My life has been anything but easy. It seemed like I could never catch a break. One thing after another after another.
I must’ve pissed off someone somewhere in another life because the amount of shit that has been thrown at me is a little overwhelming.
Granted, some of it was my own doing but not always.
I didn’t mean to be stuck in an emotionally abusive household for the greater portion of my life.
I didn’t mean to be in a toxic relationship for two years.
I didn’t mean to get kicked out of my house.
I didn’t mean to never be allowed on the property I grew up in ever again.
I didn’t ask for any of that, but life stuck her middle finger up at me and did it anyway.
And for the longest time, I blamed myself. Growing up I was always wrong. I was never allowed to defend myself because if I did I was being “disrespectful” or “giving attitude.”
The result was an extremely self-destructive young girl.
I self-harmed and acted out in any way I could. Partly out of spite and partly because I needed to have some sort of resemblance of control over my own life.
Everything I did was controlled by a man I had the unfortunate pleasure of living in the same house with.
At one point he controlled what I wore, because yes, clothes are a privilege.
I bounced from one emotionally abusive relationship to the next. Where again what I wore and who I was friends with was controlled by a boy who I, at the time, thought was the love of my life.
But pretty eyes and strong arms couldn’t keep me from having enough and walking away.

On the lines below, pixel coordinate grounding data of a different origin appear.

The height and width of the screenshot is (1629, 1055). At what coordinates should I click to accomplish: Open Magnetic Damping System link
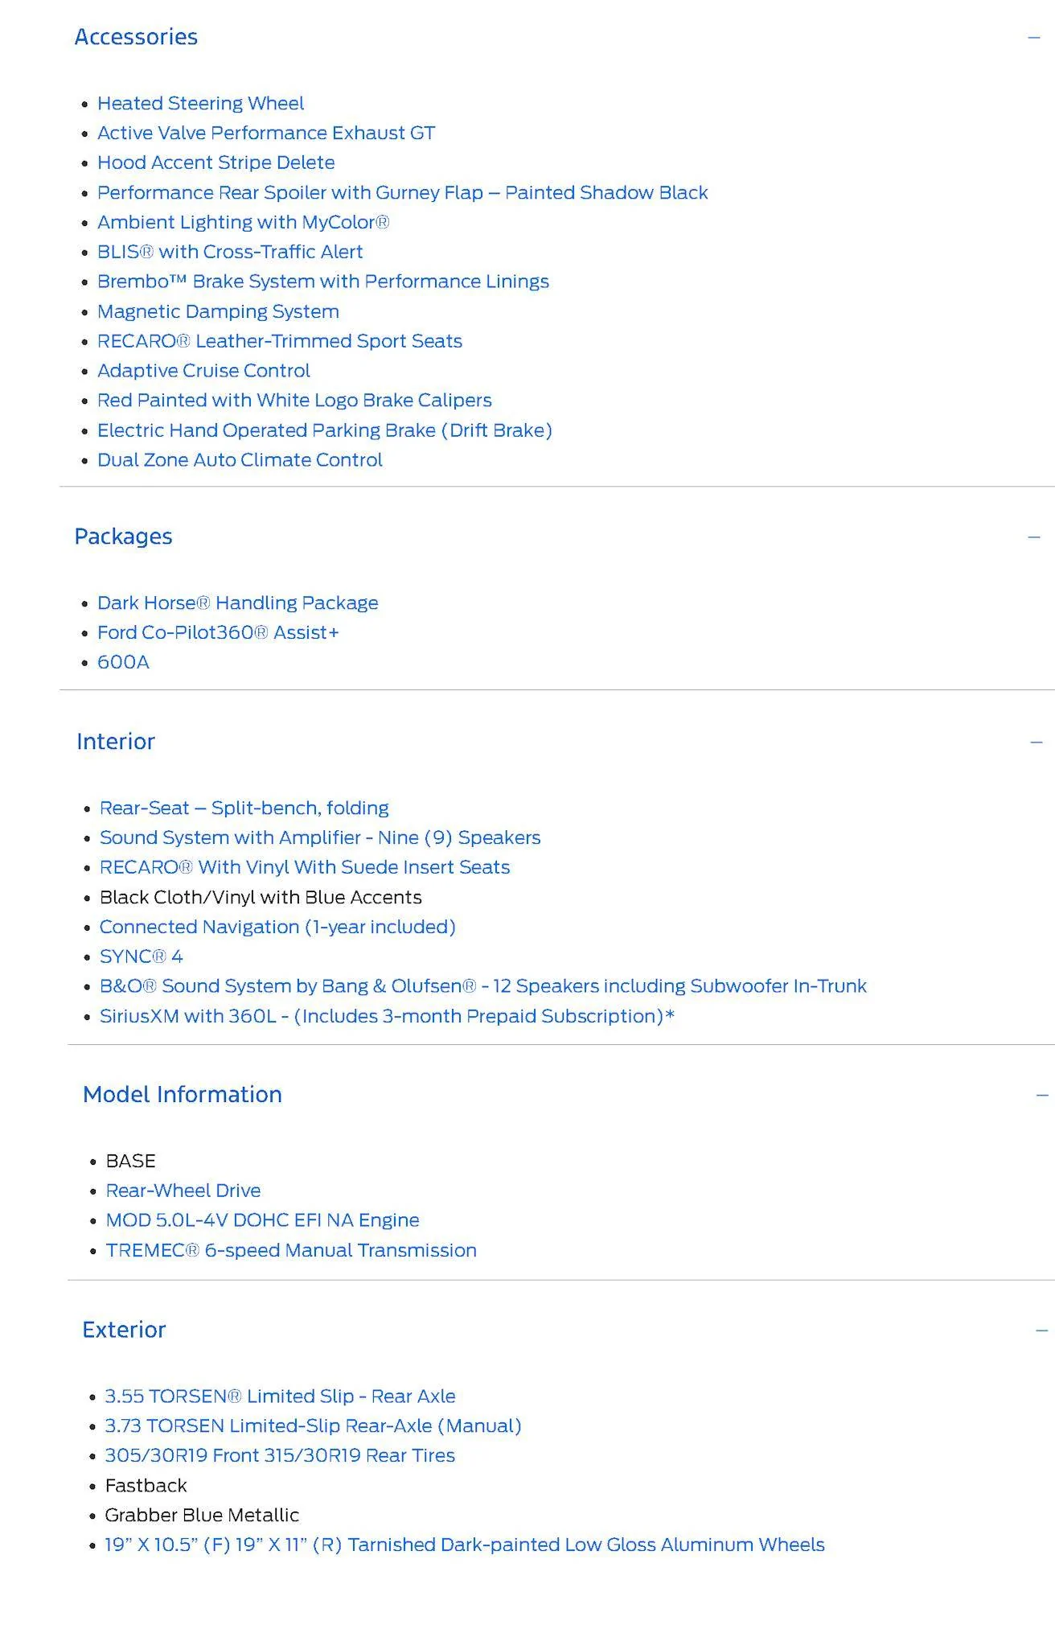tap(218, 311)
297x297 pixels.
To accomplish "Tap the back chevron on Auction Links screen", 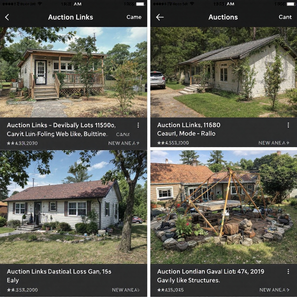I will pyautogui.click(x=7, y=17).
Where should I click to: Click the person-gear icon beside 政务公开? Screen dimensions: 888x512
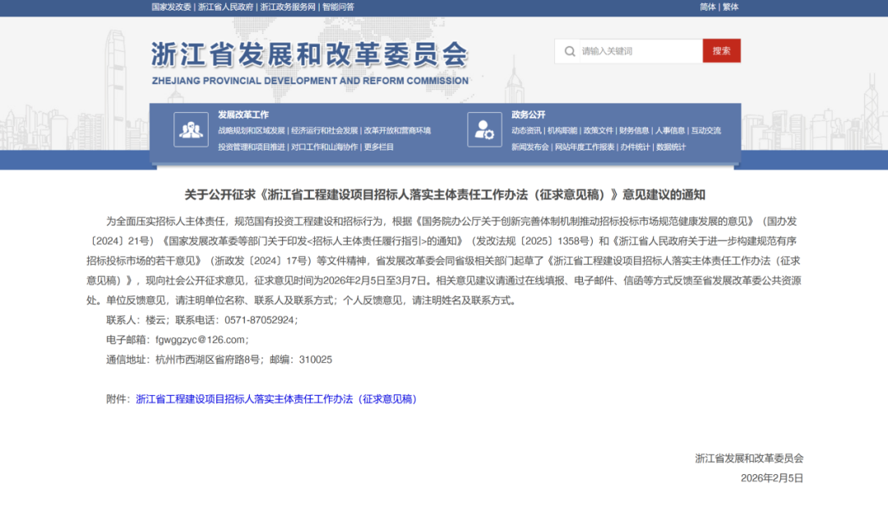[x=484, y=128]
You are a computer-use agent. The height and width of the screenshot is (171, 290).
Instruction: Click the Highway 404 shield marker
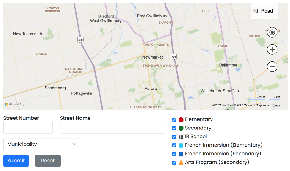point(174,57)
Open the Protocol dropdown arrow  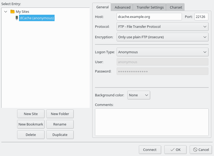(205, 26)
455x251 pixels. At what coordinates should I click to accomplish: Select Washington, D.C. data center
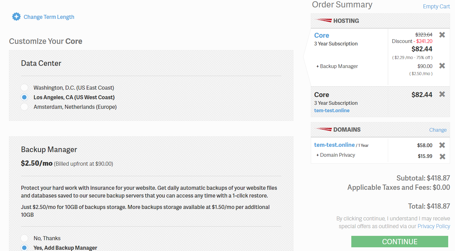click(24, 87)
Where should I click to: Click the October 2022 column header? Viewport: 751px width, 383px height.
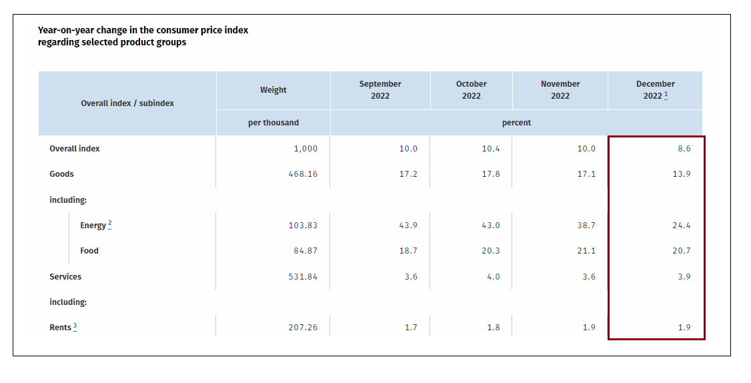point(472,90)
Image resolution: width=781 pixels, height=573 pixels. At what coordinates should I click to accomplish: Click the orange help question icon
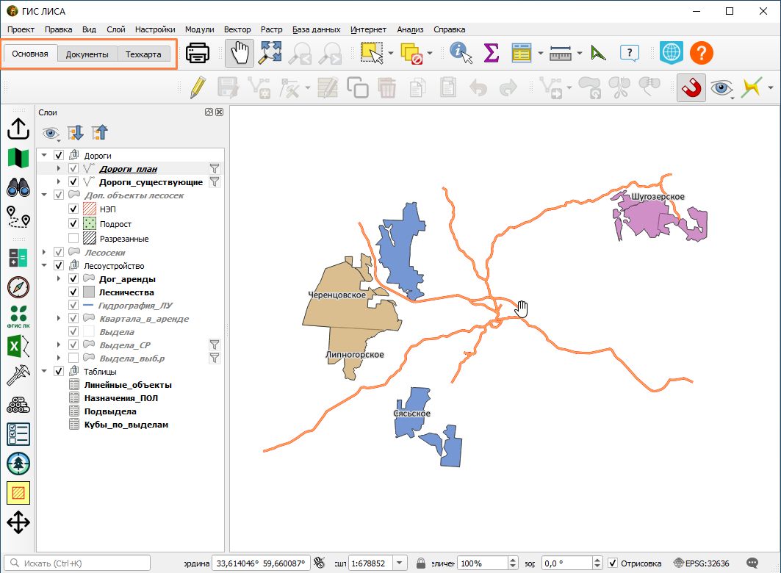(x=702, y=53)
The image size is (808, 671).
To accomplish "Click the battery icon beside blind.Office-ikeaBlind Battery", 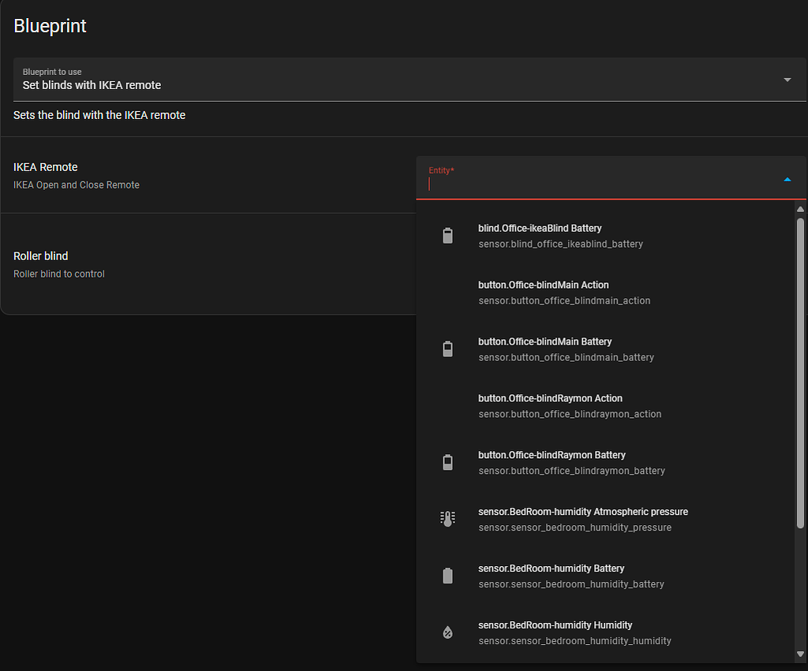I will click(x=448, y=235).
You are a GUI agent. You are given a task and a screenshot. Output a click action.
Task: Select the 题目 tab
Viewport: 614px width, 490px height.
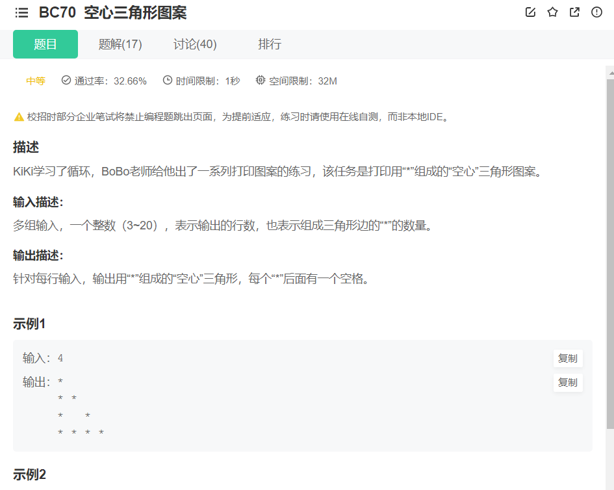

I still blame myself for all of it sometimes. I must have done something to deserve this. This is all my fault. It’s what I deserve.
I accepted that I was a fuck up and everything was always my fault.
Until I realized I wasn’t and that while I did need to take responsibility for some things, others were in no way my fault. It took me a long time to realize that, and sometimes, I forget.
So, I busted my ass to prove myself to myself.
I am now a senior in college graduating a semester early after transferring to a university where most people struggle to graduate in four years.
I have a nearly 4.0 GPA. I have my own apartment, a great internship and a boyfriend that I truly want to spend the rest of my life with.
And for the first time in a very long time, I can say that I am happy with my life.
I pushed through the bullshit and the abuse and the trauma and did what I was meant to do: succeed.
And I’m damn fucking proud of myself for it.